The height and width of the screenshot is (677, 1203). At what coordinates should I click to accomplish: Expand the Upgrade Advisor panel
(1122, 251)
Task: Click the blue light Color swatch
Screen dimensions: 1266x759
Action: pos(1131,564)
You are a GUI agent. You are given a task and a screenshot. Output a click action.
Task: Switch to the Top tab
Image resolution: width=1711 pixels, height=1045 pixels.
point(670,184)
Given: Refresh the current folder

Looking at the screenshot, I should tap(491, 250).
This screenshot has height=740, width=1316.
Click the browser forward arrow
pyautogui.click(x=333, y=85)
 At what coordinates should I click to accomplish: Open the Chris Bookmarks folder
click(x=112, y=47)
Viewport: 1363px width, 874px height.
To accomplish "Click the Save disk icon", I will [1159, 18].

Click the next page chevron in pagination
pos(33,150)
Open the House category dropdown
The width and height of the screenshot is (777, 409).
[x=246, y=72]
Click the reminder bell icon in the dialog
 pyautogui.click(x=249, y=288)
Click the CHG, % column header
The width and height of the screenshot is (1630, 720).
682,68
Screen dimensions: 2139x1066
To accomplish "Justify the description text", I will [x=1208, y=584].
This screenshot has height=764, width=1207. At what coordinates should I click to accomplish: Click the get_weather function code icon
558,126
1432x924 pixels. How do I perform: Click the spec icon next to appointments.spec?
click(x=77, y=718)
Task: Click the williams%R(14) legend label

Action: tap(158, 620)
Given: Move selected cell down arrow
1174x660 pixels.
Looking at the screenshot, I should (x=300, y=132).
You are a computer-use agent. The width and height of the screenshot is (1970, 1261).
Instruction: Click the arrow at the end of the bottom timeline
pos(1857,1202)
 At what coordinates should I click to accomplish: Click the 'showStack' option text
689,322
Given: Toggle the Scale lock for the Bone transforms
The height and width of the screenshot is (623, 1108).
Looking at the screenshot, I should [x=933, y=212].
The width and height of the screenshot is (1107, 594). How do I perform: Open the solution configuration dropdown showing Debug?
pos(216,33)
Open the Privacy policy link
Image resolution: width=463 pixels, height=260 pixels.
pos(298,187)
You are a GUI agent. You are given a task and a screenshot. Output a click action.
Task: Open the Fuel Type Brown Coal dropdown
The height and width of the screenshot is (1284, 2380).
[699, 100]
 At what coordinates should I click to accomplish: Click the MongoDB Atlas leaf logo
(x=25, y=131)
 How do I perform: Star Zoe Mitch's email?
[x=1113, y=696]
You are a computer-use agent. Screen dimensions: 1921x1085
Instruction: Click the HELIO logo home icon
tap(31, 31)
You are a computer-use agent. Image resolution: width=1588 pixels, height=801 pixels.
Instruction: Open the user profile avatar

----------------

→ THE TASK: All of the entries above are to be written out again exactly.

→ ANSWER SECTION:
The height and width of the screenshot is (677, 1203). At what coordinates should I click to accomplish: Expand the Upgrade Advisor panel
(1122, 251)
Task: Click the blue light Color swatch
Screen dimensions: 1266x759
Action: pos(1131,564)
You are a GUI agent. You are given a task and a screenshot. Output a click action.
Task: Switch to the Top tab
Image resolution: width=1711 pixels, height=1045 pixels.
point(670,184)
Given: Refresh the current folder

Looking at the screenshot, I should tap(491, 250).
This screenshot has height=740, width=1316.
Click the browser forward arrow
pyautogui.click(x=333, y=85)
 At what coordinates should I click to accomplish: Open the Chris Bookmarks folder
click(x=112, y=47)
Viewport: 1363px width, 874px height.
To accomplish "Click the Save disk icon", I will [1159, 18].

Click the next page chevron in pagination
pos(33,150)
Open the House category dropdown
The width and height of the screenshot is (777, 409).
[x=246, y=72]
Click the reminder bell icon in the dialog
 pyautogui.click(x=249, y=288)
Click the CHG, % column header
The width and height of the screenshot is (1630, 720).
682,68
Screen dimensions: 2139x1066
To accomplish "Justify the description text", I will [x=1208, y=584].
This screenshot has height=764, width=1207. At what coordinates should I click to accomplish: Click the get_weather function code icon
558,126
1432x924 pixels. How do I perform: Click the spec icon next to appointments.spec?
click(x=77, y=718)
Task: Click the williams%R(14) legend label

Action: tap(158, 620)
Given: Move selected cell down arrow
1174x660 pixels.
Looking at the screenshot, I should (x=300, y=132).
You are a computer-use agent. The width and height of the screenshot is (1970, 1261).
Instruction: Click the arrow at the end of the bottom timeline
pos(1857,1202)
 At what coordinates should I click to accomplish: Click the 'showStack' option text
689,322
Given: Toggle the Scale lock for the Bone transforms
The height and width of the screenshot is (623, 1108).
Looking at the screenshot, I should [x=933, y=212].
The width and height of the screenshot is (1107, 594). How do I perform: Open the solution configuration dropdown showing Debug?
pos(216,33)
Open the Privacy policy link
Image resolution: width=463 pixels, height=260 pixels.
pos(298,187)
You are a GUI agent. You are given a task and a screenshot. Output a click action.
Task: Open the Fuel Type Brown Coal dropdown
The height and width of the screenshot is (1284, 2380).
[699, 100]
 At what coordinates should I click to accomplish: Click the MongoDB Atlas leaf logo
(x=25, y=131)
 How do I perform: Star Zoe Mitch's email?
[x=1113, y=696]
You are a computer-use agent. Screen dimensions: 1921x1085
Instruction: Click the HELIO logo home icon
tap(31, 31)
You are a computer-use agent. Image resolution: width=1588 pixels, height=801 pixels.
Instruction: Open the user profile avatar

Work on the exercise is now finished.